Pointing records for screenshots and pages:

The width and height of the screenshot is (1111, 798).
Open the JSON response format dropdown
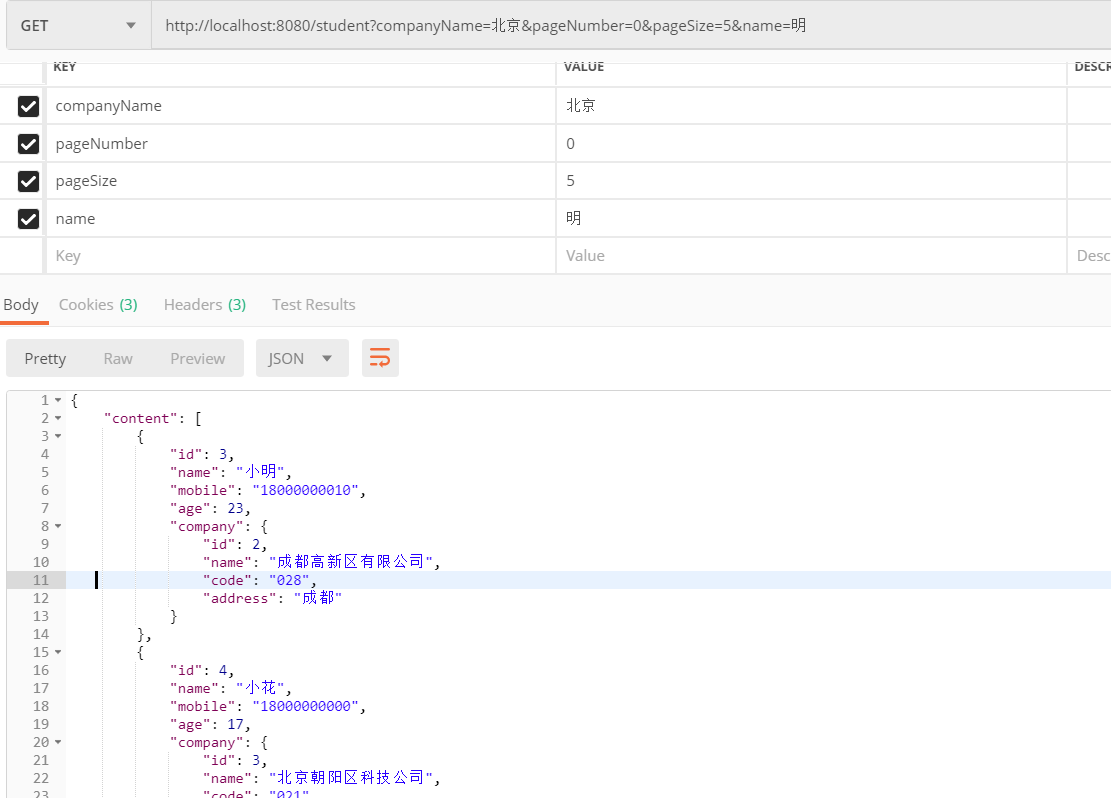(302, 358)
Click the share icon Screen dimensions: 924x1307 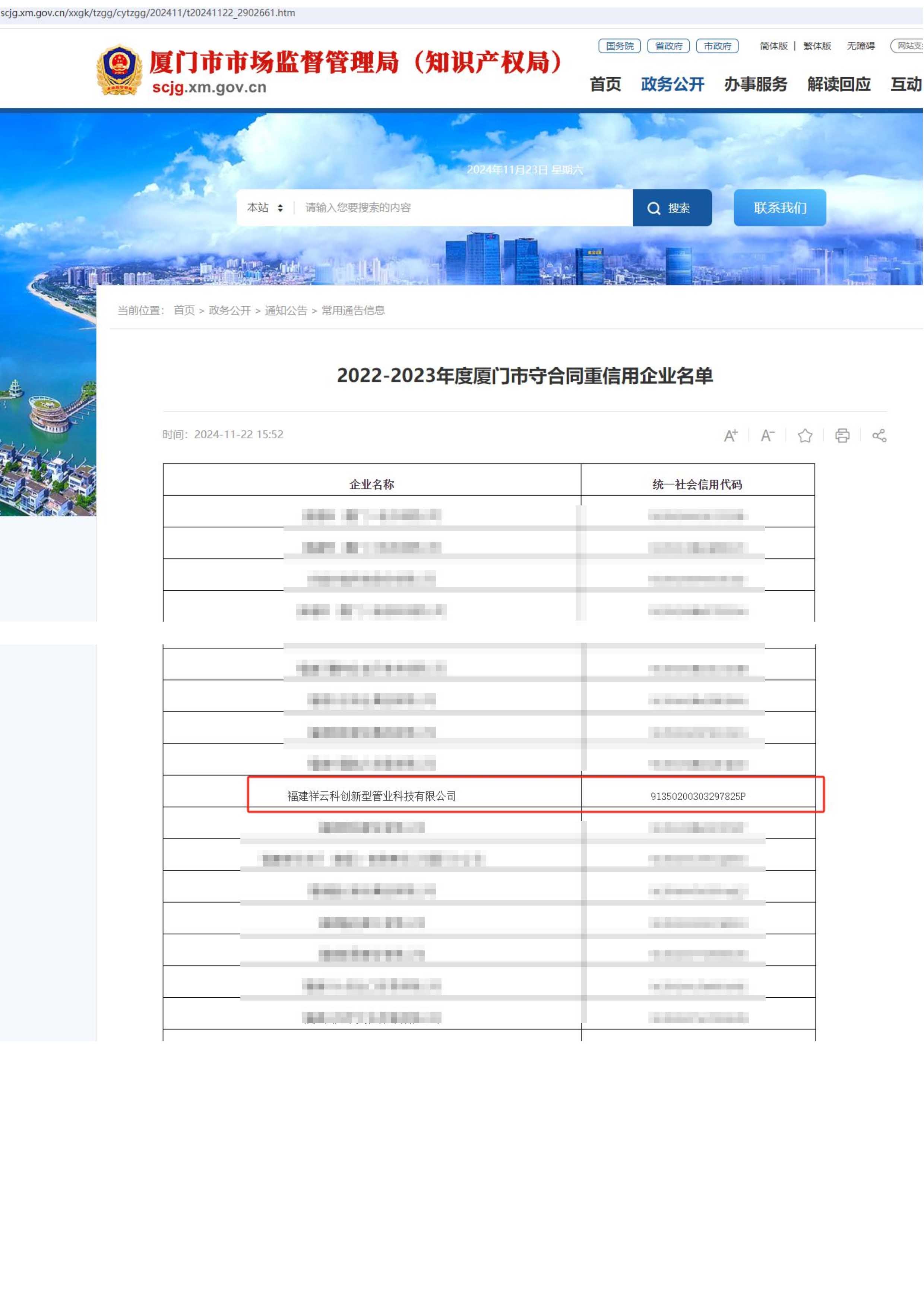879,435
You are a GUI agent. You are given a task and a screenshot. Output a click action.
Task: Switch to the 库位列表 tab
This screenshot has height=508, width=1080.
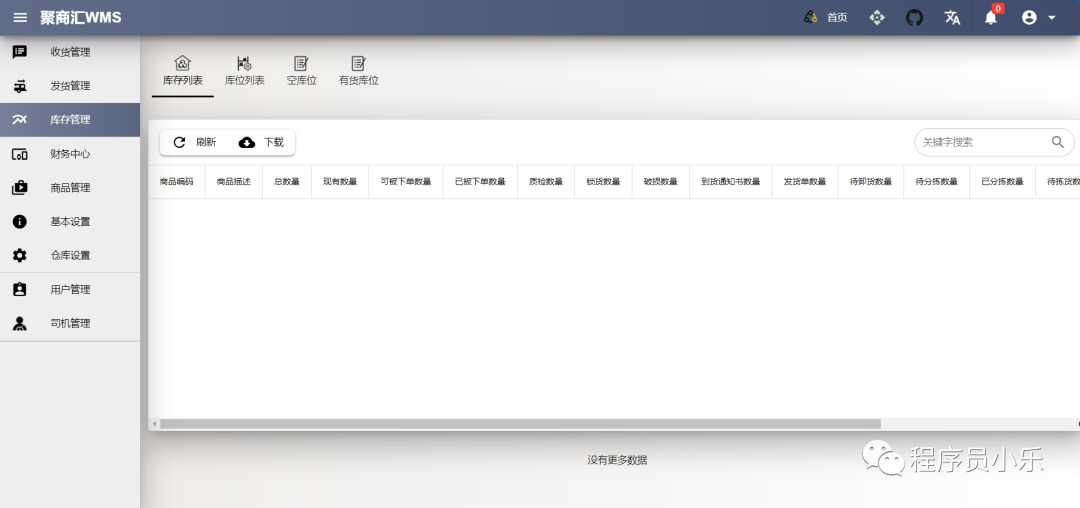click(244, 71)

• **Task statement**: Show each line of the listing that contains the string "width". Treat uppercase and lowercase letters as different.

• **The answer**:
The width and height of the screenshot is (1111, 798).
This screenshot has height=508, width=1080.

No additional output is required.